## begin RECORDS TO PROCESS
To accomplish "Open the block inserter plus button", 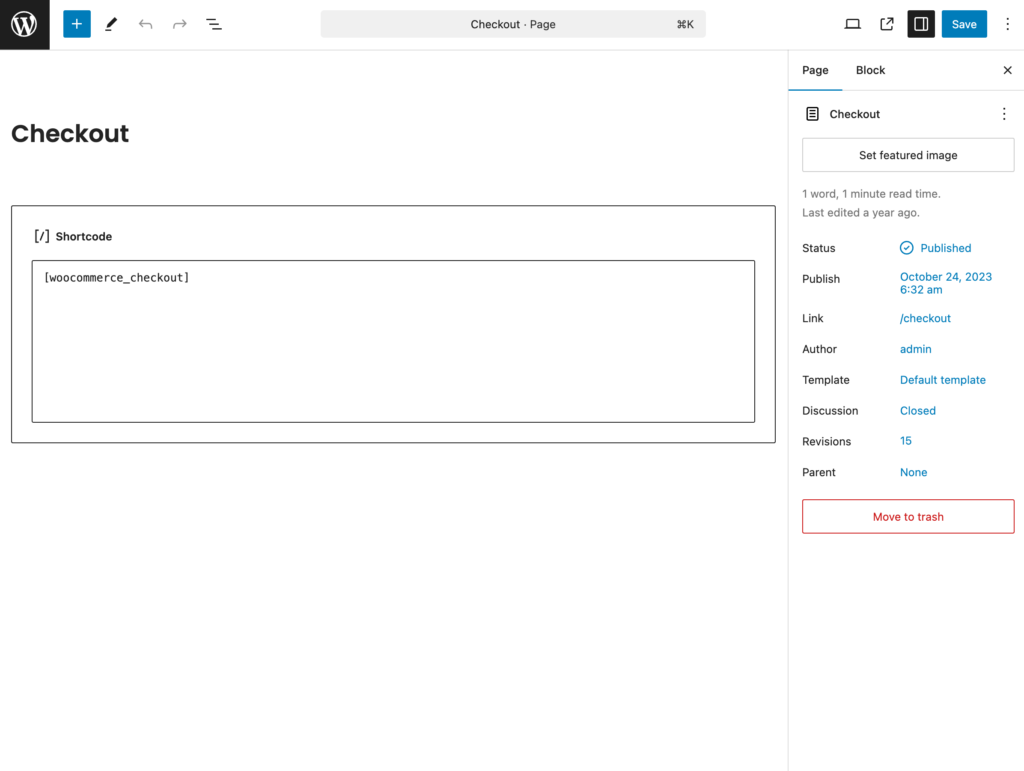I will (77, 24).
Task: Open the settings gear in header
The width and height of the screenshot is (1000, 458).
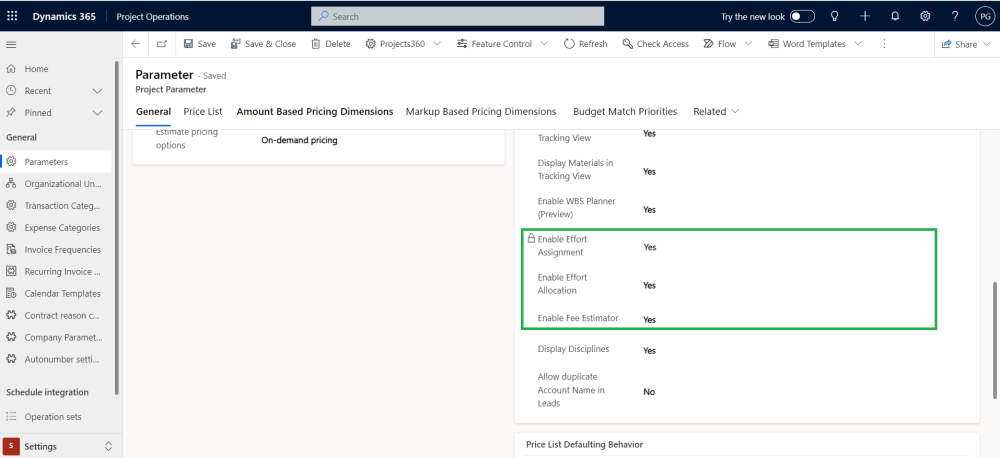Action: click(925, 16)
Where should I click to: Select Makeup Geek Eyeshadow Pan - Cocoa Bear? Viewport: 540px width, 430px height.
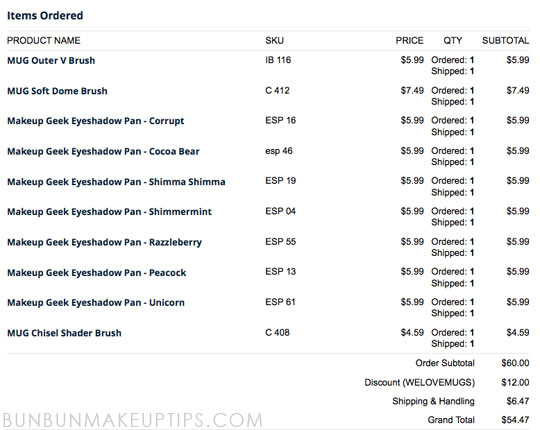(103, 151)
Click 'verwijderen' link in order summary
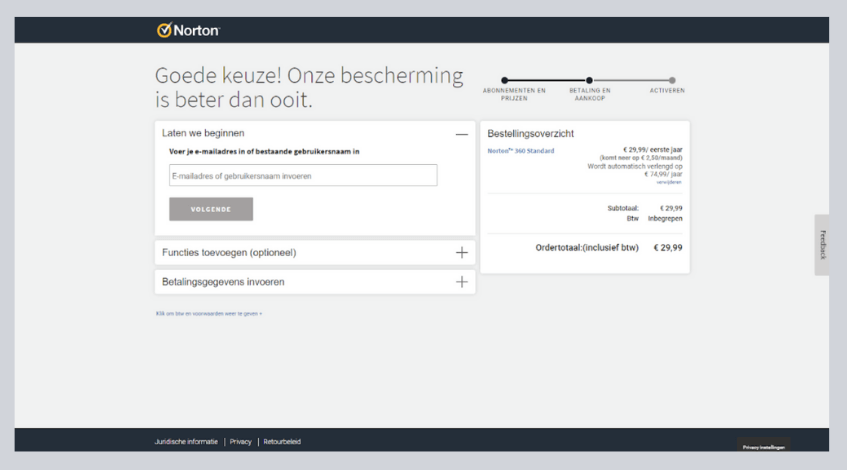847x470 pixels. (x=669, y=182)
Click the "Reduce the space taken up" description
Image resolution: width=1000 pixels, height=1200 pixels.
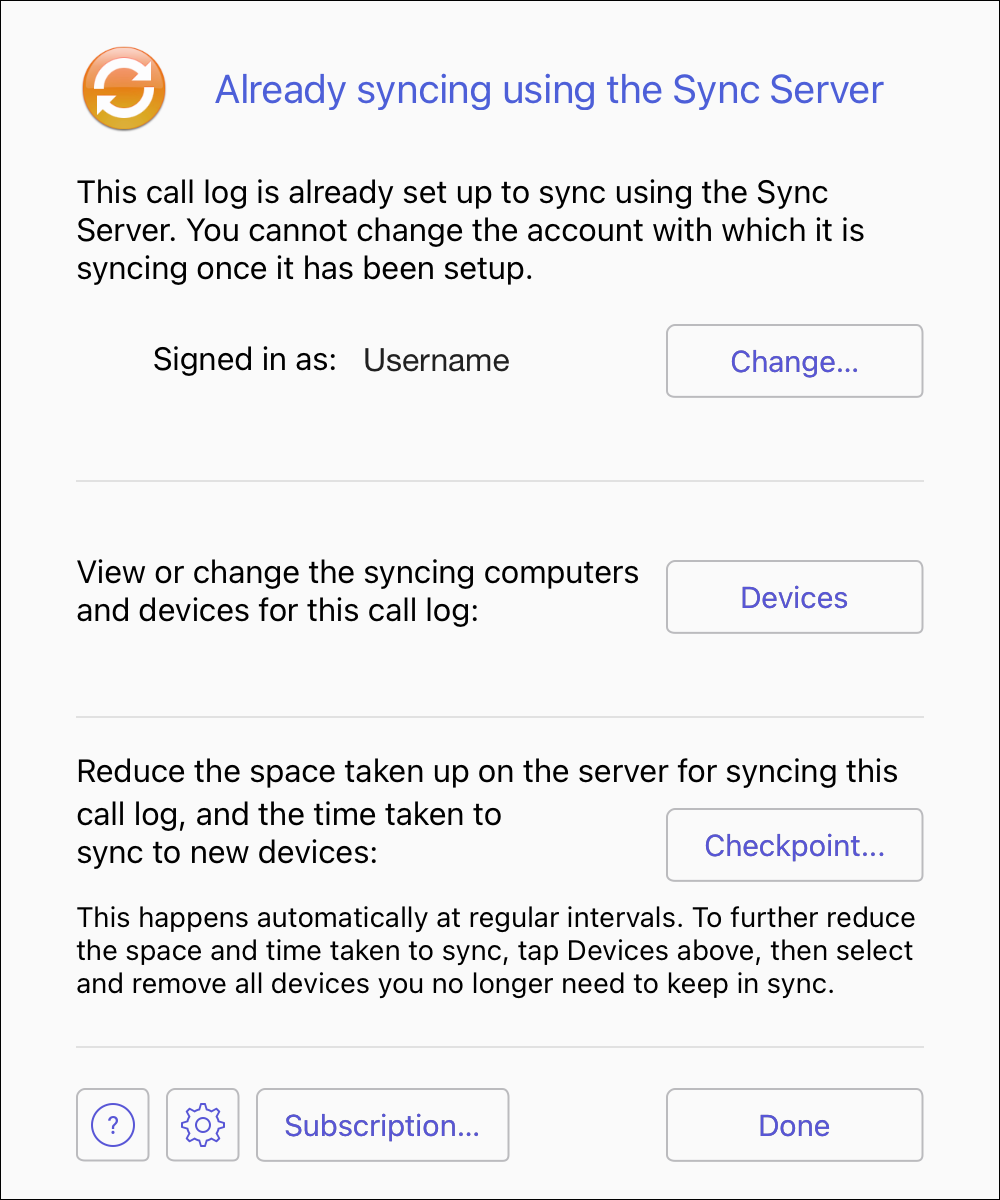point(487,772)
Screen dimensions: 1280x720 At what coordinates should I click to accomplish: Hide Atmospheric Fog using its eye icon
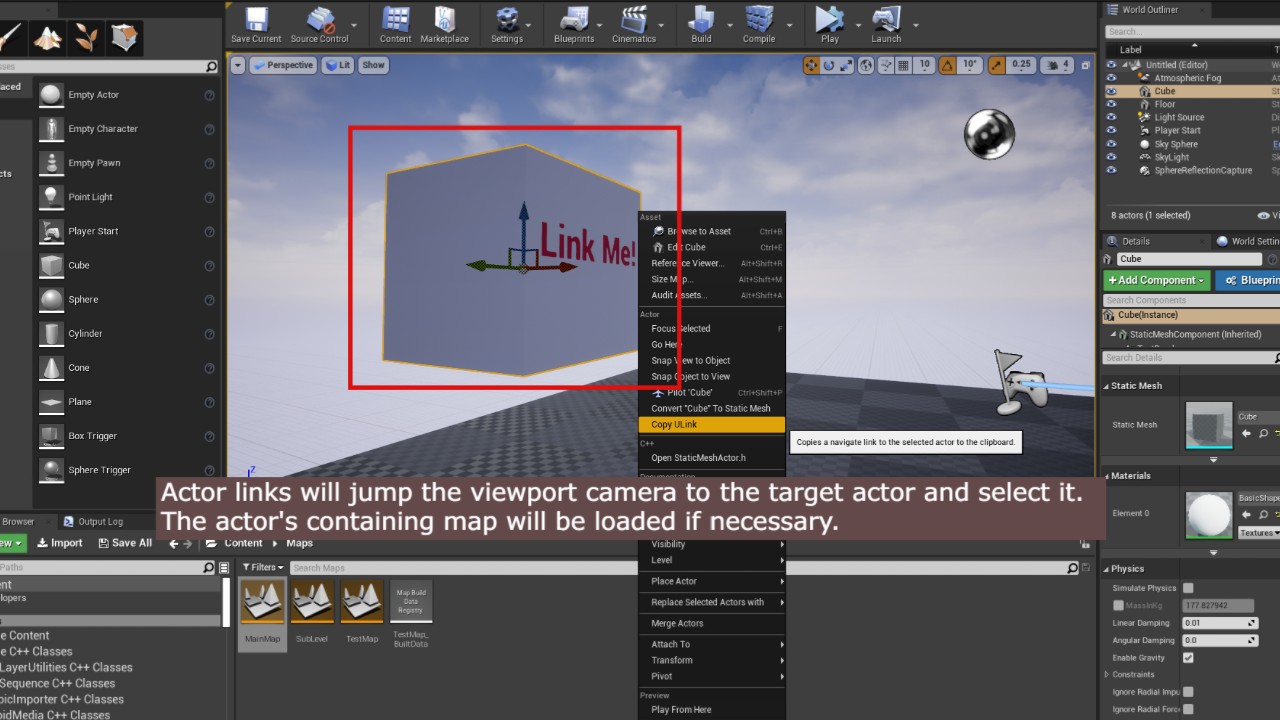tap(1111, 78)
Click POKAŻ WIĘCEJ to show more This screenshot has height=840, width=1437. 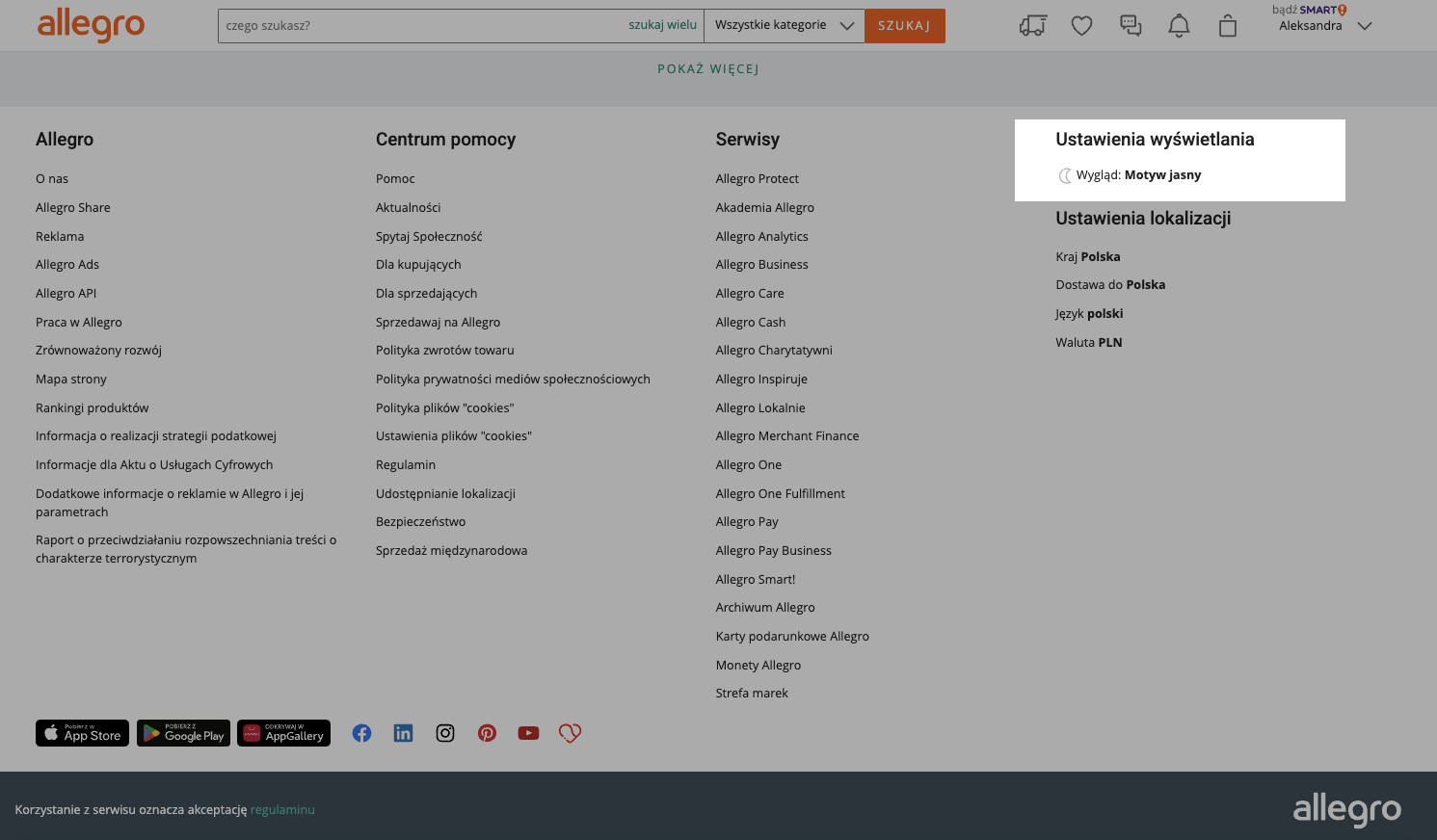708,69
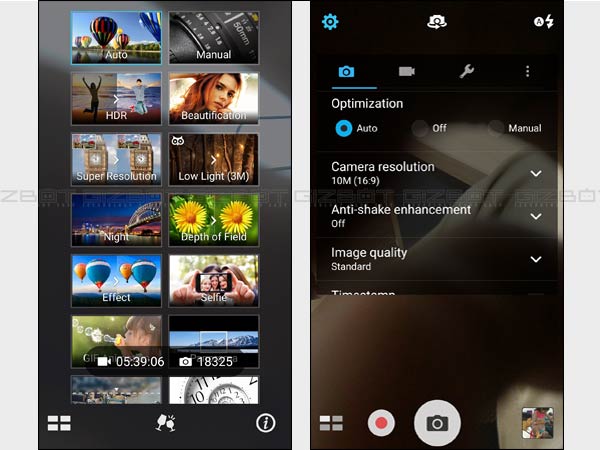Switch to the video settings tab

coord(407,72)
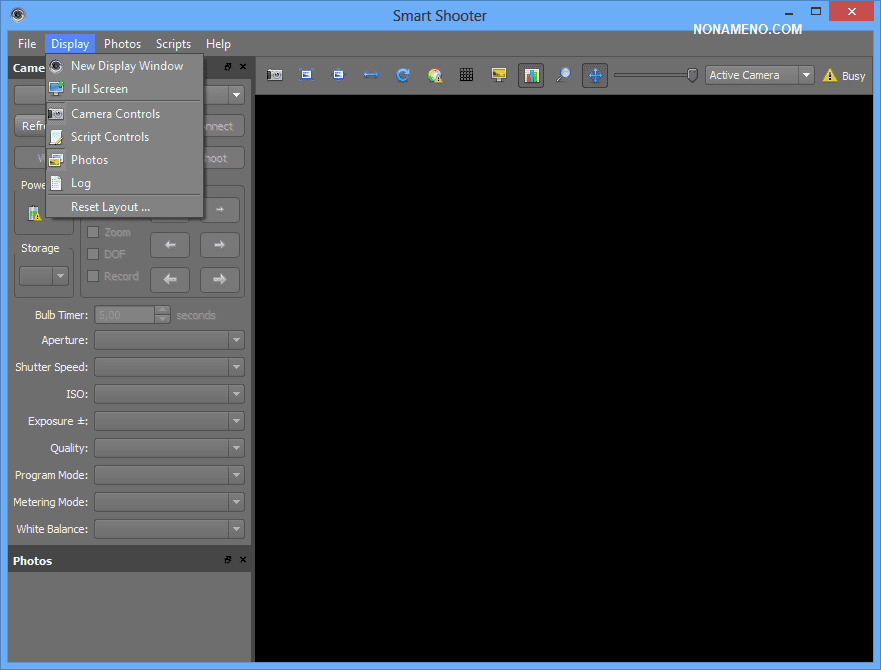
Task: Open the White Balance dropdown
Action: point(169,529)
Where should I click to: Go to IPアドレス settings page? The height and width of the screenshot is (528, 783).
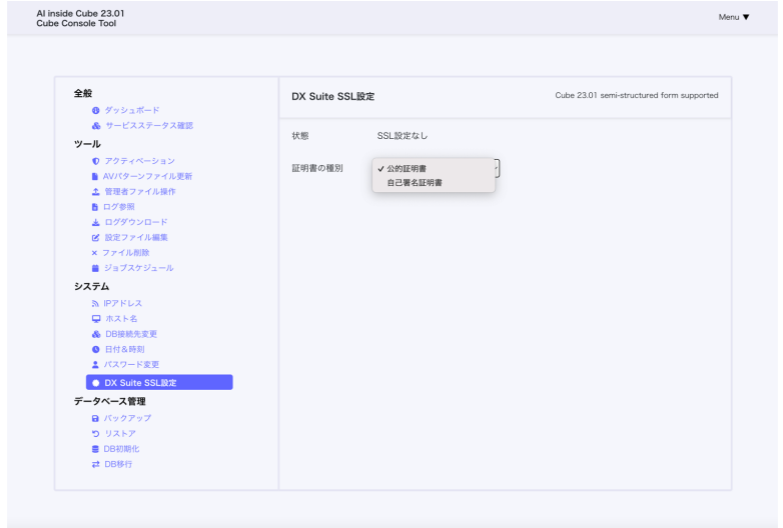(123, 303)
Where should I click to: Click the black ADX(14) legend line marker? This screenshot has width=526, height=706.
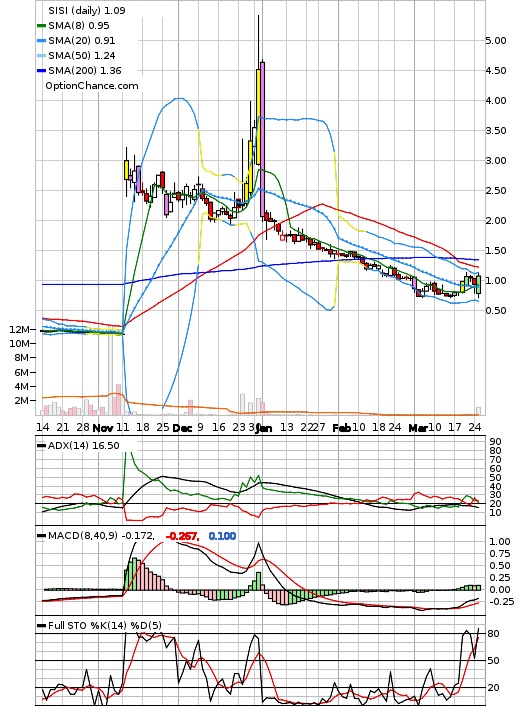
## end RECORDS TO PROCESS
[YOUR INSTRUCTIONS]: Reproduce the material verbatim, starting at the line that contains "the space taken" and ending at the line that contains "tap(1111, 78)", both included. Omit the pictures from your output.

[TASK SOLUTION]:
Click the "Reduce the space taken up" description
Image resolution: width=1000 pixels, height=1200 pixels.
point(487,772)
Screen dimensions: 1280x720 At what coordinates should I click to accomplish: Hide Atmospheric Fog using its eye icon
tap(1111, 78)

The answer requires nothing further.